=== Begin Enclosure ===

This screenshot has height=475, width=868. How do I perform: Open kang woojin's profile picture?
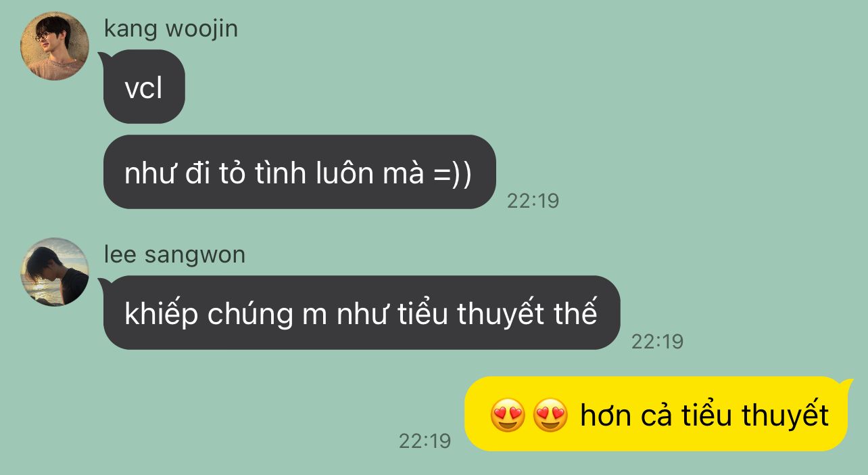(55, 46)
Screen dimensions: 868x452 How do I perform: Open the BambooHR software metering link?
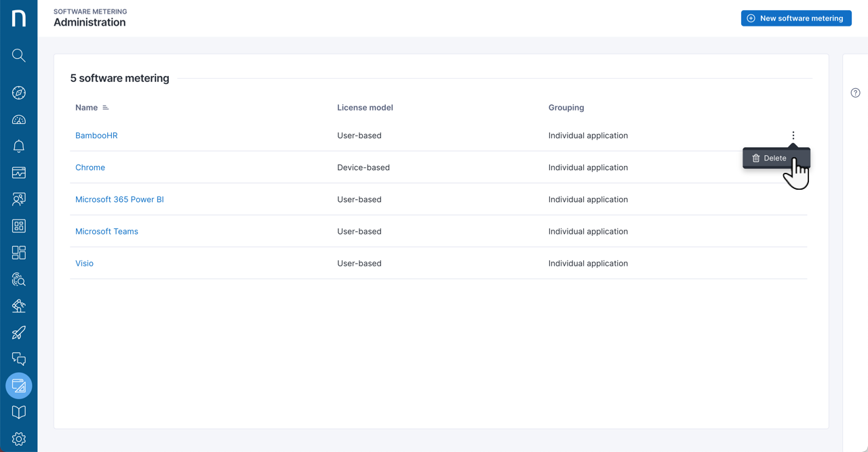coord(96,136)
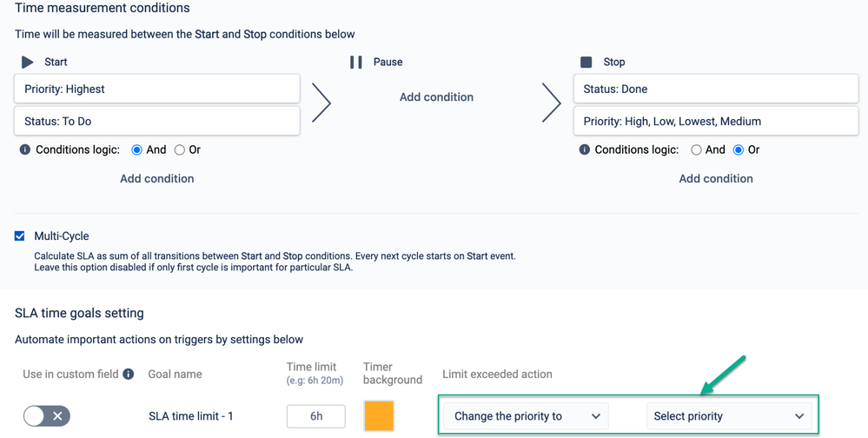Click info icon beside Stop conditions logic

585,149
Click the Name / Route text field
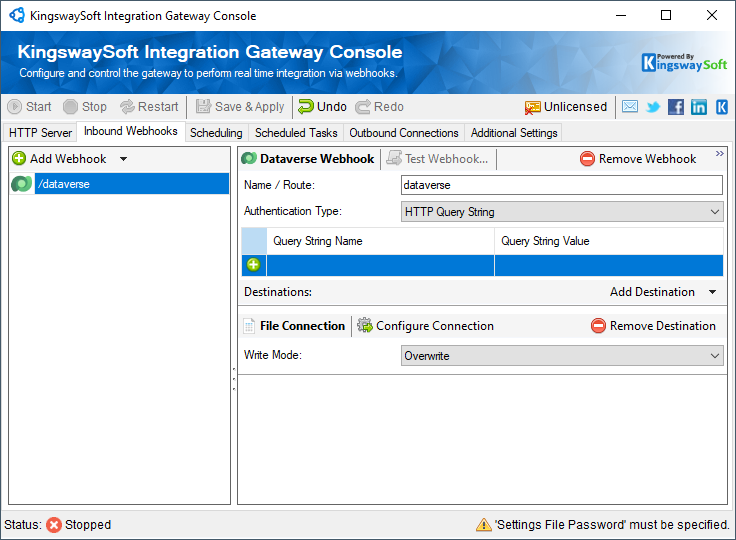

=== End Enclosure ===

TO DO: Repeat verbatim the lines from the one holding "Screen dimensions: 868x452" through the end of the listing above, both ends included, but not the pictures.

SOLUTION TO THIS PROBLEM:
Screen dimensions: 868x452 How do I perform: Open the BambooHR software metering link?
coord(96,136)
Click info icon beside Stop conditions logic

585,149
Click the Name / Route text field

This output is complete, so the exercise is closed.